▶ **What to work on**:
Read through the listing below, and copy every line where the string "from" appears.

▶ **Provided data**:
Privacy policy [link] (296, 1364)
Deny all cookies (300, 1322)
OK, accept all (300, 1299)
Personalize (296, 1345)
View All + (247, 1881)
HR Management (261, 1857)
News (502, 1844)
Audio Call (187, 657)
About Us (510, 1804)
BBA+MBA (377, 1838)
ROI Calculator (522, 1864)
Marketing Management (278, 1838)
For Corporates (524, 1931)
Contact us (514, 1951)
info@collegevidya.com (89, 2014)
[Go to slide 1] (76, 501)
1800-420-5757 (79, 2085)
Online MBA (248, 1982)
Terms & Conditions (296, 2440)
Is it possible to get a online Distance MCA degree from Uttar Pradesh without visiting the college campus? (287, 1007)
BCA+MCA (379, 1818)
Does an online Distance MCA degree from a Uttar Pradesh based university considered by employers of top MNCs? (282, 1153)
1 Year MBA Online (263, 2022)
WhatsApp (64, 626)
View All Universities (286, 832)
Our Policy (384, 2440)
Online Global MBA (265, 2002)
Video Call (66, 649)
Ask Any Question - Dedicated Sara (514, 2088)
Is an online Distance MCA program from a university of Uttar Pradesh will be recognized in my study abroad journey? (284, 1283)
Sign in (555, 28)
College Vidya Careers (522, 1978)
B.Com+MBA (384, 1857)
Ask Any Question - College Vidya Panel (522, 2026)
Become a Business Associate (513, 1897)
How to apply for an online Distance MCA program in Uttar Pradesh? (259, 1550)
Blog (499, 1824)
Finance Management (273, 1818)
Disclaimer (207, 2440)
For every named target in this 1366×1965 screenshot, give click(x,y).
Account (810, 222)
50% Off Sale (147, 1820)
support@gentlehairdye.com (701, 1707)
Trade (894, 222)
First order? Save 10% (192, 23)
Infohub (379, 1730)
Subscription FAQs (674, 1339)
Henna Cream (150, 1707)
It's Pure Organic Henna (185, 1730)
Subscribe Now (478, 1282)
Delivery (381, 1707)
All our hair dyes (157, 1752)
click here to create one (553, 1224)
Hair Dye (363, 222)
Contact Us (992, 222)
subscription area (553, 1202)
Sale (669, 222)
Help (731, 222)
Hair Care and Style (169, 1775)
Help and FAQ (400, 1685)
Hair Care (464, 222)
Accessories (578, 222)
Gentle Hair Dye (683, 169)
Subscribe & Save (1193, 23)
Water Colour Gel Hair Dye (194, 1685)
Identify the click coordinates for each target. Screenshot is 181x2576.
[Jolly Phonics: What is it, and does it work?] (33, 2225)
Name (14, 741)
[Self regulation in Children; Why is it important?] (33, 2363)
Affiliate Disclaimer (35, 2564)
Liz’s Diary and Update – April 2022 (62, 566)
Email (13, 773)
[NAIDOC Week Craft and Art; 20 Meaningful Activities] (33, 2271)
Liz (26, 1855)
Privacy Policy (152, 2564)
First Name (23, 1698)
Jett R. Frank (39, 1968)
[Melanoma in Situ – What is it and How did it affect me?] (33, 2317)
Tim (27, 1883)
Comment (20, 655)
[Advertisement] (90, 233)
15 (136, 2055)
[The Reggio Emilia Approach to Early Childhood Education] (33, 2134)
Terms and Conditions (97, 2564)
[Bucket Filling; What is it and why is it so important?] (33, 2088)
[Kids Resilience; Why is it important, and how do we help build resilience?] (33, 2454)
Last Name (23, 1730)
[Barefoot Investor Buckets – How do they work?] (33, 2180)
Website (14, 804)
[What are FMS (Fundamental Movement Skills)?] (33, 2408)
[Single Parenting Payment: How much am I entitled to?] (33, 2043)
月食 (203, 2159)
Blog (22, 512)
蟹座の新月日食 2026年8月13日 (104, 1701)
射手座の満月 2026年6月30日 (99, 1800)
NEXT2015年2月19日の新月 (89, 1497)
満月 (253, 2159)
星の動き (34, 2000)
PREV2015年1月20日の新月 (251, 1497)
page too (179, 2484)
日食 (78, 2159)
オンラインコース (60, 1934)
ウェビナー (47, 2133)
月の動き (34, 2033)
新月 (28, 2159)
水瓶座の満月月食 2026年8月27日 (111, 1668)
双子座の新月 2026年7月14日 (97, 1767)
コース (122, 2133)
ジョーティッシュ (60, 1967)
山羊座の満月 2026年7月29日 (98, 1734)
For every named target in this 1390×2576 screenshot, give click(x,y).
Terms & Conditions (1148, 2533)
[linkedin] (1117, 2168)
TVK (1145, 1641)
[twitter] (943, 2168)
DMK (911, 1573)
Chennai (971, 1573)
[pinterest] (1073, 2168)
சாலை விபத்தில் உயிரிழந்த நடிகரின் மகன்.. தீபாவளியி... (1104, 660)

▶ **Response**:
Is it possible to get a online Distance MCA degree from Uttar Pradesh without visiting the college campus? (287, 1007)
Does an online Distance MCA degree from a Uttar Pradesh based university considered by employers of top MNCs? (282, 1153)
Is an online Distance MCA program from a university of Uttar Pradesh will be recognized in my study abroad journey? (284, 1283)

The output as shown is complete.